§ WORK TO COMPLETE
Copy out all of the items below, swapping "Top 200" for "Leading 200" everywhere it appears and keeping everything else the same. Leave out the pictures.

### RECORD SET ###

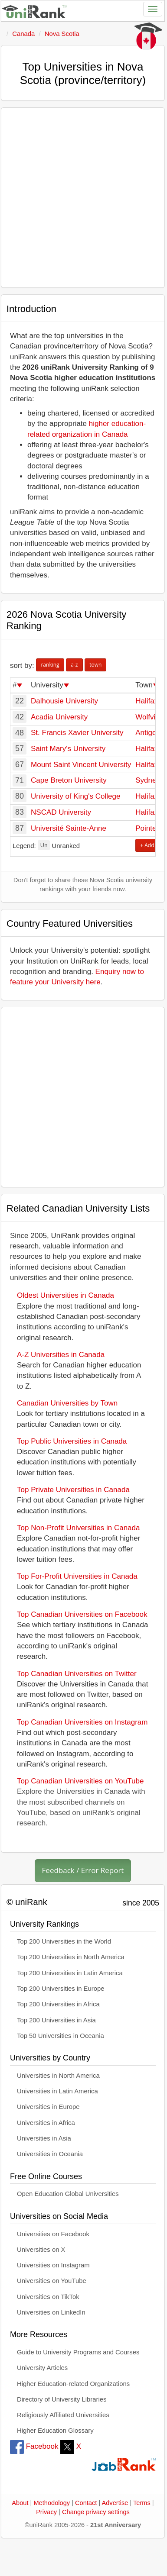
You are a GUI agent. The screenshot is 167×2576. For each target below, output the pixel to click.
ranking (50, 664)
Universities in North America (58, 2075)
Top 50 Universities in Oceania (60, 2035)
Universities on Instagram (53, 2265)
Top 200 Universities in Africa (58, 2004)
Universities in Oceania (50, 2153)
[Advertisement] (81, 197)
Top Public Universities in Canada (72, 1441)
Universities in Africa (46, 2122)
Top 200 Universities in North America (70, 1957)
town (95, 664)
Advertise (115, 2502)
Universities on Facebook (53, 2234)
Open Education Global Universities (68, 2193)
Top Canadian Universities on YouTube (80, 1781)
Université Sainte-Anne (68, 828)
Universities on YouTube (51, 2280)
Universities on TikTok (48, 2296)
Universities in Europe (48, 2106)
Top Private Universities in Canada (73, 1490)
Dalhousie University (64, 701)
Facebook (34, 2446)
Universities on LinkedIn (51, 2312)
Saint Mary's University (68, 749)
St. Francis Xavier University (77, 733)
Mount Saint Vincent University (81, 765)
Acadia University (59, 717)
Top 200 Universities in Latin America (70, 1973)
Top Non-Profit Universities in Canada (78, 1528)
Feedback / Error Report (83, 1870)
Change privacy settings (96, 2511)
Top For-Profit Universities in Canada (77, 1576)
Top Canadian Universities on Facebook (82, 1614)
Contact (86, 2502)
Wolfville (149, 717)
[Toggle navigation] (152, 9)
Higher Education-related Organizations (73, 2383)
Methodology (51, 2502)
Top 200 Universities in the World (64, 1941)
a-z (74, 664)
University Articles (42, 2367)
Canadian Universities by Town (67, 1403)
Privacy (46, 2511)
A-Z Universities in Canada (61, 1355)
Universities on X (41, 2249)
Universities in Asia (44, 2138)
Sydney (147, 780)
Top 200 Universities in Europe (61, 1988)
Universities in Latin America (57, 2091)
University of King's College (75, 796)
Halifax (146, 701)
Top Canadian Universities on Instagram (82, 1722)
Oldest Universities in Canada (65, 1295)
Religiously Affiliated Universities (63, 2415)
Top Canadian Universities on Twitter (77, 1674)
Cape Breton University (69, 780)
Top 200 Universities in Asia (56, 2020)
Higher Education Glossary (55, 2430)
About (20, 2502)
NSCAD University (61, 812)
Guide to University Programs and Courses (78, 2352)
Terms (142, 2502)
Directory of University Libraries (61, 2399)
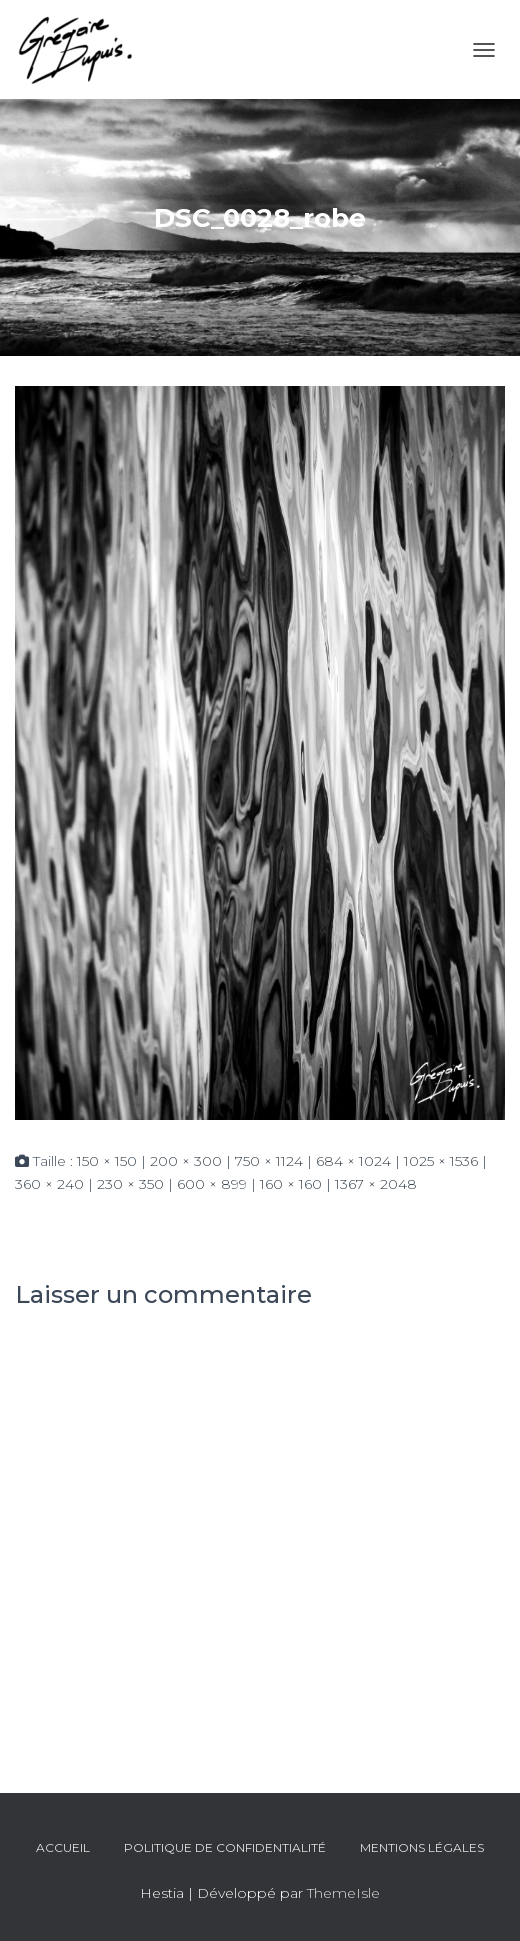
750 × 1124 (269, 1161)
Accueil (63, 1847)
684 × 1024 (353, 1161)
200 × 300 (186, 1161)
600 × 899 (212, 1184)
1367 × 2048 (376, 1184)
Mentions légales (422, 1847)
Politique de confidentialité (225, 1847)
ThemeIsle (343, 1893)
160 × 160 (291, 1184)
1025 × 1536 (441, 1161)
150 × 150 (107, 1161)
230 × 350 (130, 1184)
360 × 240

###

§ FINAL RESULT
You are a GUI agent. The screenshot is 167×2576. For each target below, output the pixel to click.
ranking (50, 664)
Universities in North America (58, 2075)
Top 50 Universities in Oceania (60, 2035)
Universities on Instagram (53, 2265)
Leading 200 Universities in Africa (58, 2004)
Universities in Oceania (50, 2153)
[Advertisement] (81, 197)
Top Public Universities in Canada (72, 1441)
Universities in Africa (46, 2122)
Leading 200 Universities in North America (70, 1957)
town (95, 664)
Advertise (115, 2502)
Universities on Facebook (53, 2234)
Open Education Global Universities (68, 2193)
Top Canadian Universities on YouTube (80, 1781)
Université Sainte-Anne (68, 828)
Universities on YouTube (51, 2280)
Universities on TikTok (48, 2296)
Universities in Europe (48, 2106)
Top Private Universities in Canada (73, 1490)
Dalhousie University (64, 701)
Facebook (34, 2446)
Universities on LinkedIn (51, 2312)
Saint Mary's University (68, 749)
St. Francis Xavier University (77, 733)
Mount Saint Vincent University (81, 765)
Acadia University (59, 717)
Leading 200 Universities in Latin America (70, 1973)
Top Non-Profit Universities in Canada (78, 1528)
Feedback / Error Report (83, 1870)
Change privacy settings (96, 2511)
Top For-Profit Universities in Canada (77, 1576)
Top Canadian Universities on Facebook (82, 1614)
Contact (86, 2502)
Wolfville (149, 717)
[Toggle navigation] (152, 9)
Higher Education-related Organizations (73, 2383)
Methodology (51, 2502)
Leading 200 Universities in the World (64, 1941)
a-z (74, 664)
University Articles (42, 2367)
Canadian Universities by Town (67, 1403)
Privacy (46, 2511)
A-Z Universities in Canada (61, 1355)
Universities on X (41, 2249)
Universities in Asia (44, 2138)
Sydney (147, 780)
Leading 200 Universities in Europe (61, 1988)
Universities in Latin America (57, 2091)
University of King's College (75, 796)
Halifax (146, 701)
Top Canadian Universities on Instagram (82, 1722)
Oldest Universities in Canada (65, 1295)
Religiously Affiliated Universities (63, 2415)
Top Canadian Universities on Twitter (77, 1674)
Cape Breton University (69, 780)
Leading 200 Universities in Asia (56, 2020)
Higher Education Glossary (55, 2430)
About (20, 2502)
NSCAD University (61, 812)
Guide to University Programs and Courses (78, 2352)
Terms (142, 2502)
Directory of University Libraries (61, 2399)
750 × 1124 (269, 1161)
Accueil (63, 1847)
684 × 1024 (353, 1161)
200 × 300 (186, 1161)
600 × 899 (212, 1184)
1367 × 2048 (376, 1184)
Mentions légales (422, 1847)
Politique de confidentialité (225, 1847)
ThemeIsle (343, 1893)
160 × 160 (291, 1184)
1025 × 1536 (441, 1161)
150 × 150 (107, 1161)
230 × 350 (130, 1184)
360 × 240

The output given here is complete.